OMS admite que são esperados mais casos de infeção com hantavírus mas afasta hipótese de epidemia
Até agora, há cinco casos confirmados. Três pessoas morreram.
23 dias depois do início do cruzeiro de luxo pelo Atlântico, o capitão da embarcação informou os passageiros da primeira morte a bordo. A informação avançada pelo comandante indicava causas naturais, mas mais tarde veio a saber-se que o homem estava afetado com o surto de hantavírus. Poucos dias depois, a viúva acabou também por testar positivo e morrer no hospital na África do Sul.
O cruzeiro onde foram registados os casos e as mortes saiu da Argentina a 20 de março. O objetivo era os turistas conhecerem diversos pontos do Atlântico Sul, mas a viagem acabou por ter outro rumo.

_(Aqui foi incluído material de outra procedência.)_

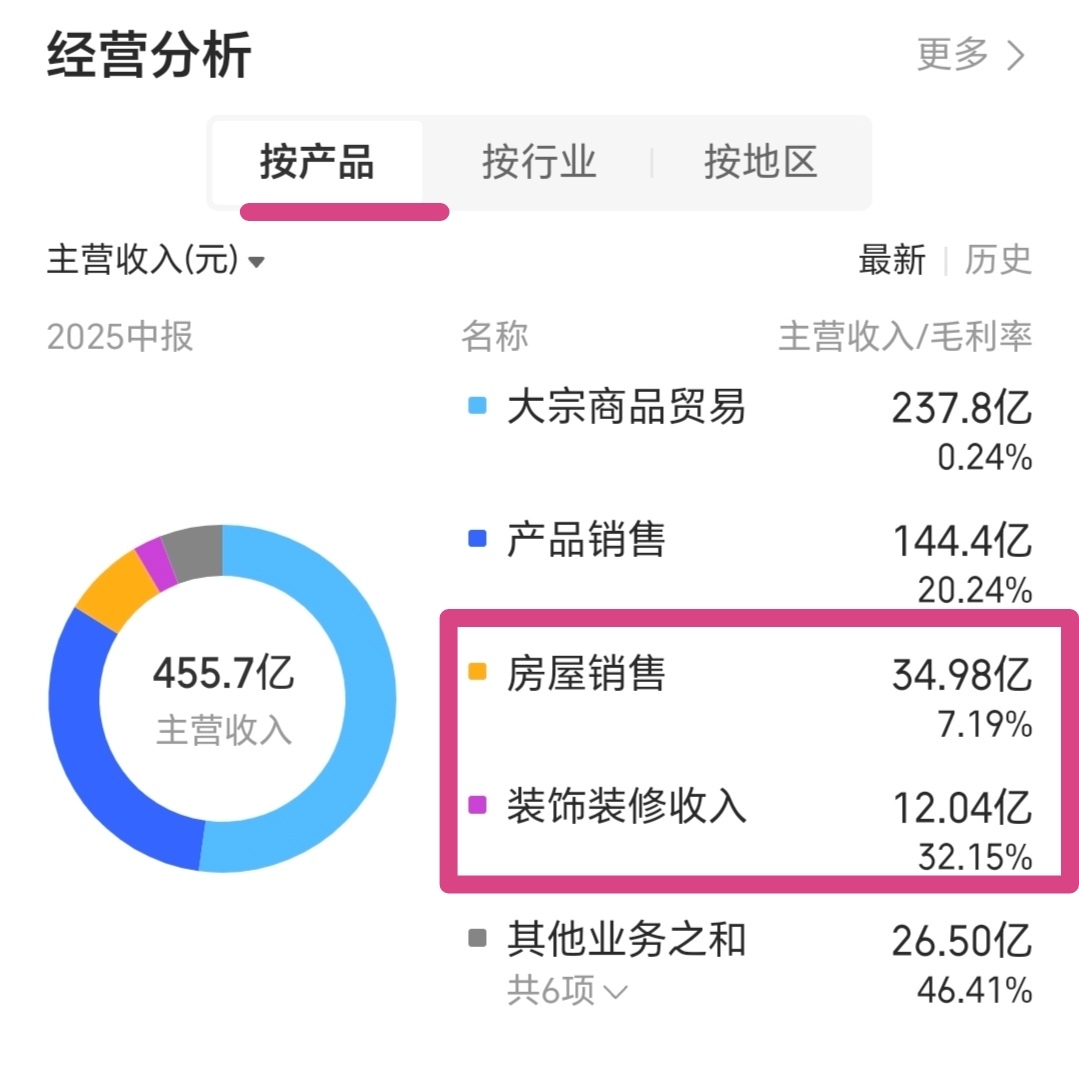1079x1069 pixels.
Task: Select the 最新 view toggle
Action: (x=891, y=261)
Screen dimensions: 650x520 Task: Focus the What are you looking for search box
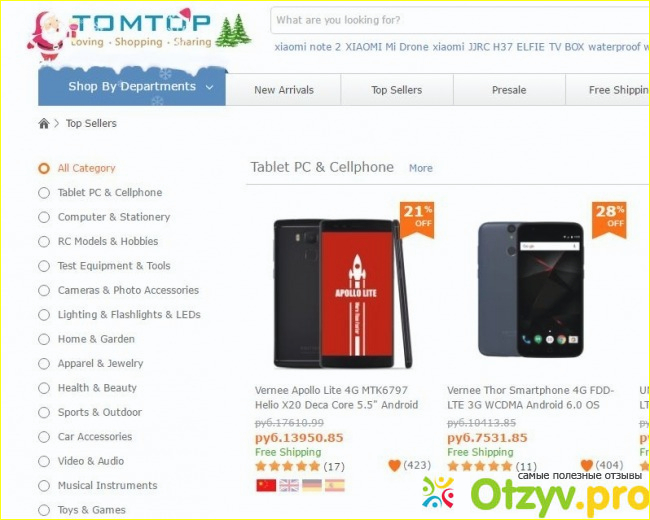tap(459, 20)
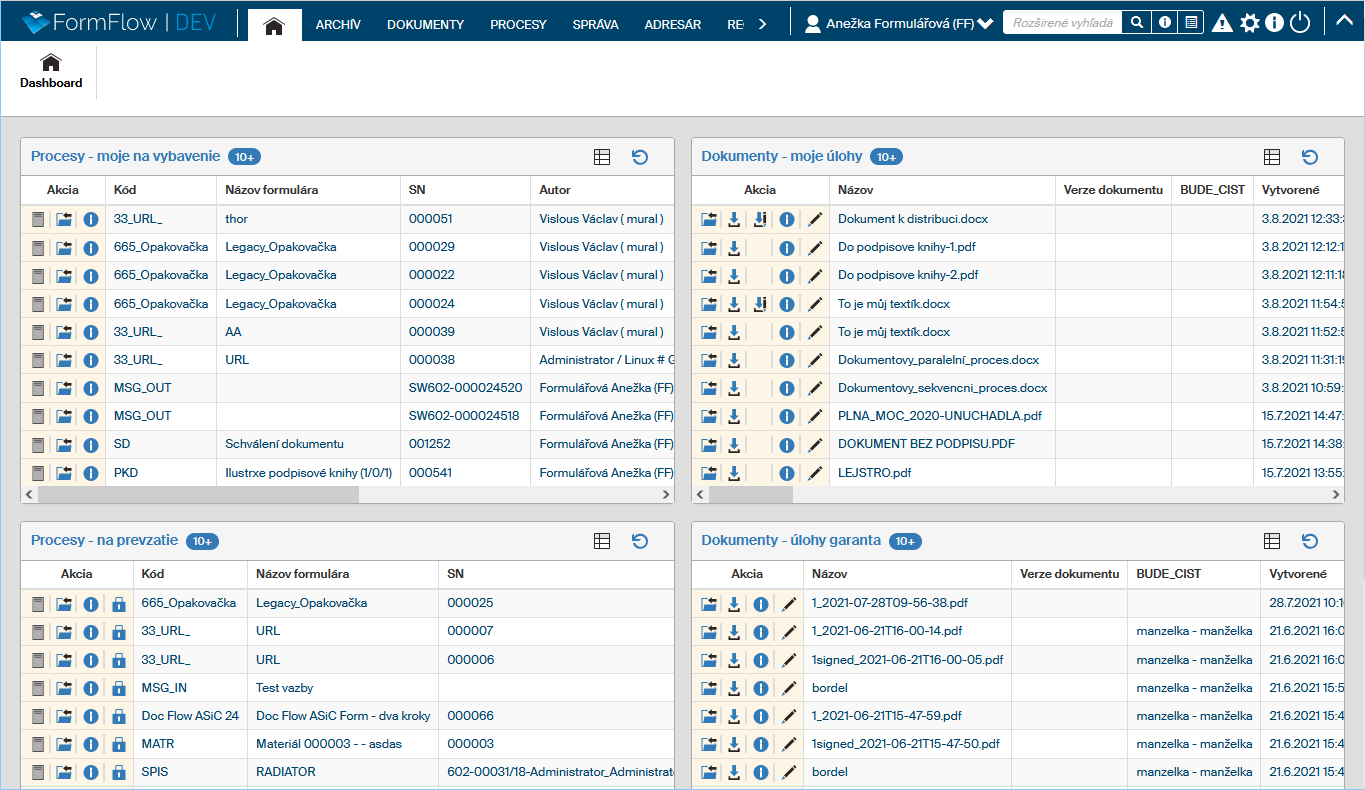The image size is (1365, 790).
Task: Open the ARCHÍV menu
Action: pyautogui.click(x=338, y=24)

O navio está agora no centro de um alerta internacional desde domingo, altura em que a Organização Mundial de Saúde anunciou um surto de hantavírus a bordo do cruzeiro. Apesar de já terem morrido três pessoas, a OMS assegura que não é o início de uma epidemia nem de uma pandemia.
No NOW, a Diretora-Geral da Saúde, Rita Sá Machado, garantiu que o vírus atual é totalmente diferente do da Covid-19.
Depois de passar por Cabo Verde, o navio de cruzeiro de luxo está agora a caminho de Tenerife, nas Canárias. É na ilha que os mais de 140 passageiros vão desembarcar.
Até ao momento, apenas os Estados Unidos anunciaram um voo de repatriamento para os 17 norte-americanos que continuam abordo.